Returns in a CLSC could be categorized as Commercial returns, End-of-Use returns, and End-of-Life returns (Guide & Wassenhove, 2009). Commercial returns are the products returned by consumers in the initial period after the purchase, say, within 90 days; it may be due to defects, incompatible performance with user needs or consumer remorse. End-of-Use returns are returns due to a technological upgrade for functional products. End-of-Life returns are product returns due to technical obsolescence or it no longer contains any utility for the current user. The annual estimates of commercial returns (returned within 90 days of sale) in the United States are in excess of $100 billion (Stock et al., 2002; Guide et al., 2006). This paper considers commercial returns which could be potentially recovered by light repair operations or by refurbishing.
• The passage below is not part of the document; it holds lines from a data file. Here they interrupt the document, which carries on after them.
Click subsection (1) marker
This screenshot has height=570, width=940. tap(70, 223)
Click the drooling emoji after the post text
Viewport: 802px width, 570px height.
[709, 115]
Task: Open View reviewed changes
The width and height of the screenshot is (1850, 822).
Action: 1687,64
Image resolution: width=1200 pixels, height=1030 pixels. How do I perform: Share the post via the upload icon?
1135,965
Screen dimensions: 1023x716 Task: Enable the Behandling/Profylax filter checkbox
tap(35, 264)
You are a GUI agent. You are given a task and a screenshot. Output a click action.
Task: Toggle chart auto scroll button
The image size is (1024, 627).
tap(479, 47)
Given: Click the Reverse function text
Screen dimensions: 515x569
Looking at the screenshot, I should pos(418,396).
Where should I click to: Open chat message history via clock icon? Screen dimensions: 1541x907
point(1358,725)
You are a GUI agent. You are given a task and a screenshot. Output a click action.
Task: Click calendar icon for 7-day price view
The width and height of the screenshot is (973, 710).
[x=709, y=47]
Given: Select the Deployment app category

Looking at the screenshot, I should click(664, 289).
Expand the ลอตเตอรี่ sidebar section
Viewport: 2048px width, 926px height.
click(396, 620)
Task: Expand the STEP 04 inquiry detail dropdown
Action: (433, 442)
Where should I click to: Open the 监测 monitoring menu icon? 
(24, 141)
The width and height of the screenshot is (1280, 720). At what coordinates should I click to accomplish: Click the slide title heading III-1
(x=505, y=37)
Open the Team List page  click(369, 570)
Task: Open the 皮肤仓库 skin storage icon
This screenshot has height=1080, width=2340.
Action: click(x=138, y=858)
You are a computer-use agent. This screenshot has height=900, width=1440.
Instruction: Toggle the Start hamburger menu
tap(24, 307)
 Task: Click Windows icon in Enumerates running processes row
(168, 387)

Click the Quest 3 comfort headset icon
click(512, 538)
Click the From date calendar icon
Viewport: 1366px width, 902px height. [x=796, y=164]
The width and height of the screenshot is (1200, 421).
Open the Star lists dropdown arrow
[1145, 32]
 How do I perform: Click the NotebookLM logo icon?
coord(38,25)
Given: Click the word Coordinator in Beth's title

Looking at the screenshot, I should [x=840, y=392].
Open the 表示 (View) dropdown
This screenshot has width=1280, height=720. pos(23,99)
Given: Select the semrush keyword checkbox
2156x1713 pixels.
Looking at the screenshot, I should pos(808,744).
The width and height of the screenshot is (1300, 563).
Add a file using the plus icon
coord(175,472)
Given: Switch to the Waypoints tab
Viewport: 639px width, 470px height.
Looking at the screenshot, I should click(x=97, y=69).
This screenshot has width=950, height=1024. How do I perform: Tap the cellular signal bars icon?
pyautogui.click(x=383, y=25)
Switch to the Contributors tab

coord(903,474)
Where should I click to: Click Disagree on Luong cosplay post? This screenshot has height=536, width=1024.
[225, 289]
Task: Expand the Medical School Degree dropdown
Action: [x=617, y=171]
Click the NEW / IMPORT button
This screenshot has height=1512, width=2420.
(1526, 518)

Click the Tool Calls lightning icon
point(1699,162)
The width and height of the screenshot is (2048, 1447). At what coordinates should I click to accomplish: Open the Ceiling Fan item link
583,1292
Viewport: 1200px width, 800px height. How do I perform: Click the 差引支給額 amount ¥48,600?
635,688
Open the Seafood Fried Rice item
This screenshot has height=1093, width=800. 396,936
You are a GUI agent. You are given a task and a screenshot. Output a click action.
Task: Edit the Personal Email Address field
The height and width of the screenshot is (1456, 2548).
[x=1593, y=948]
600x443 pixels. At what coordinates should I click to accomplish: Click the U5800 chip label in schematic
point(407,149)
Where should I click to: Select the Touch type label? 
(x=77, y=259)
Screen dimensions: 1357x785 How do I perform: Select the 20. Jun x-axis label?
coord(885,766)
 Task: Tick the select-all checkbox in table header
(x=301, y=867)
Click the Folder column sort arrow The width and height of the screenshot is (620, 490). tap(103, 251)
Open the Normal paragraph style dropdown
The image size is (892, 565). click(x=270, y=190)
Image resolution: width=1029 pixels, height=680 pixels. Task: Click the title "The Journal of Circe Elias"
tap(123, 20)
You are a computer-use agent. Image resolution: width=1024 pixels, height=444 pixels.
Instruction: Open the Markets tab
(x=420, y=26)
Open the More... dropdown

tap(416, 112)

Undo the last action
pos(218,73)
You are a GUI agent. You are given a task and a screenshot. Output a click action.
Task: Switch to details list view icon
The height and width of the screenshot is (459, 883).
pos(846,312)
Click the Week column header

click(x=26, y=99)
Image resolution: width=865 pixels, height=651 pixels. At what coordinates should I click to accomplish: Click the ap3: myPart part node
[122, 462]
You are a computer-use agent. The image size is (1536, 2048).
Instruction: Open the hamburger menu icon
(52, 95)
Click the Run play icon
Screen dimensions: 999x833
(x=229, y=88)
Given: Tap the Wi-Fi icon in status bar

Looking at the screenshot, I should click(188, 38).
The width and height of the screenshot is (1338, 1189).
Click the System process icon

A strategic issue in supply chain management is the configuration of the network design that has a significant effect on its performance. It is easier to solve the forward and reverse logistics network design problems. However, establishing a reverse network independent of the forward network increases infrastructure costs, reduces the profit potential associated with remanufacturing as it overlooks the interdependence of the forward and reverse flows (Uster et al., 2007). Pishvaee et al. (2010) also emphasized the need for integrated design of the forward and reverse logistics to avoid sub-optimality. In this paper, we discuss the optimal design of a CLSC refurbishing network considering both forward and reverse supply chains. We develop a single period, single product mixed integer linear programming (MILP) model for the problem and illustrate it using a realistic example from the electronics industry.
The remainder of the paper is organized as follows: The paper begins with a section which provides a review of the literature. In the problem description and formulation section, we describe the CLSC network design problem and propose a MILP model for the problem. In the next section, we present an illustrative example to show the application of the proposed mathematical model. In the section that follows, sensitivity analysis is carried out to determine the effect varying customer acceptance rate for refurbished products and uncertainty in the percentage of returns on the network design. The next section discusses the managerial implications of the model. The last section presents some conclusions on the work and future research directions.